- Promotional poster
- Directed by: Reginald Harkema
- Produced by: Kim Creelman Nick McKinney
- Starring: Dave Foley; Bruce McCulloch; Kevin McDonald; Mark McKinney; Scott Thompson;
- Cinematography: Christina Ienna Michelle McCabe
- Edited by: Peter Denes
- Production company: Blue Ant Media
- Distributed by: Amazon Prime Video
- Release date: March 15, 2022 (SXSW);
- Running time: 95 minutes
- Country: Canada
- Language: English

= The Kids in the Hall: Comedy Punks =

The Kids in the Hall: Comedy Punks is a 2022 Canadian documentary film, directed by Reginald Harkema. Released to coincide with Amazon Prime's relaunch of the influential Canadian sketch comedy series and based partially on Paul Myers's 2018 book The Kids in the Hall: One Dumb Guy, the film documents the history of the troupe through both archival footage and contemporary interviews with the members, largely filmed at The Rivoli, the Toronto club where the troupe got their start on stage.
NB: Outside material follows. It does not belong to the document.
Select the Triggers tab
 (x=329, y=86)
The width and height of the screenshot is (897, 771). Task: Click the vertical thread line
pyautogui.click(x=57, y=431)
The film also includes segments with other actors and comedians commenting on the troupe's influence, including Fred Armisen, Jay Baruchel, Lewis Black, Janeane Garofalo, Eddie Izzard, Mae Martin, Mike Myers, Eric McCormack and Lorne Michaels.

The film premiered on March 15, 2022 at the SXSW festival, and had its Canadian premiere at the 2022 Hot Docs Canadian International Documentary Festival, in advance of its launch on Amazon on May 20 as a companion to the new season of the series.

The film won the Canadian Screen Award for Best Biography or Arts Documentary Program or Series at the 11th Canadian Screen Awards in 2023.